** WHAT YOU ARE ASKED TO DO **
Reproduce the following lines word for word.

** MATERIAL **
━━━━━━━━━━━━━━━━━━━━━━━━━━━━━━

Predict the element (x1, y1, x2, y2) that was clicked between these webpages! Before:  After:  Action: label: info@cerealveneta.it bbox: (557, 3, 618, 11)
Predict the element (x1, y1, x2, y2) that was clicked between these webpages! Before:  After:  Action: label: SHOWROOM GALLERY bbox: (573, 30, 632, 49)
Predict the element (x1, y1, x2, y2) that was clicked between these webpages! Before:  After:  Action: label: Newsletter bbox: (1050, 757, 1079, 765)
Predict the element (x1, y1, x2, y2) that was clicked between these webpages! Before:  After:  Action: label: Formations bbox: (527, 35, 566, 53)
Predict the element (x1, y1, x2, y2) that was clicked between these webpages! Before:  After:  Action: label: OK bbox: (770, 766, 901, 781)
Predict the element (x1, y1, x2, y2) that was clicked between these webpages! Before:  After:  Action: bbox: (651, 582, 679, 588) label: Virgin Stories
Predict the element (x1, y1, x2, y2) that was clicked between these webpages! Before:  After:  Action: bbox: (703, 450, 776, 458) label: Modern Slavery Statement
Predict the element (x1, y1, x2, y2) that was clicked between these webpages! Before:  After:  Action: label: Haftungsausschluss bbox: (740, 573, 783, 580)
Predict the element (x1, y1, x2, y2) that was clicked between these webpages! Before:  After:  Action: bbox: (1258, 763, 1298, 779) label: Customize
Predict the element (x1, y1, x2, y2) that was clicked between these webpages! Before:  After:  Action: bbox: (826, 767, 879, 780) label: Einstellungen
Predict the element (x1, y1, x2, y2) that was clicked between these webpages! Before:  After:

━━━━━━━━━━━━━━━━━━━━━━━━━━━━━━

** COMPLETED TASK **
Predict the element (x1, y1, x2, y2) that was clicked between these webpages! Before:  After:  Action: label: info@cerealveneta.it bbox: (557, 3, 618, 11)
Predict the element (x1, y1, x2, y2) that was clicked between these webpages! Before:  After:  Action: label: SHOWROOM GALLERY bbox: (573, 30, 632, 49)
Predict the element (x1, y1, x2, y2) that was clicked between these webpages! Before:  After:  Action: label: Newsletter bbox: (1050, 757, 1079, 765)
Predict the element (x1, y1, x2, y2) that was clicked between these webpages! Before:  After:  Action: label: Formations bbox: (527, 35, 566, 53)
Predict the element (x1, y1, x2, y2) that was clicked between these webpages! Before:  After:  Action: label: OK bbox: (770, 766, 901, 781)
Predict the element (x1, y1, x2, y2) that was clicked between these webpages! Before:  After:  Action: bbox: (651, 582, 679, 588) label: Virgin Stories
Predict the element (x1, y1, x2, y2) that was clicked between these webpages! Before:  After:  Action: bbox: (703, 450, 776, 458) label: Modern Slavery Statement
Predict the element (x1, y1, x2, y2) that was clicked between these webpages! Before:  After:  Action: label: Haftungsausschluss bbox: (740, 573, 783, 580)
Predict the element (x1, y1, x2, y2) that was clicked between these webpages! Before:  After:  Action: bbox: (1258, 763, 1298, 779) label: Customize
Predict the element (x1, y1, x2, y2) that was clicked between these webpages! Before:  After:  Action: bbox: (826, 767, 879, 780) label: Einstellungen
Predict the element (x1, y1, x2, y2) that was clicked between these webpages! Before:  After:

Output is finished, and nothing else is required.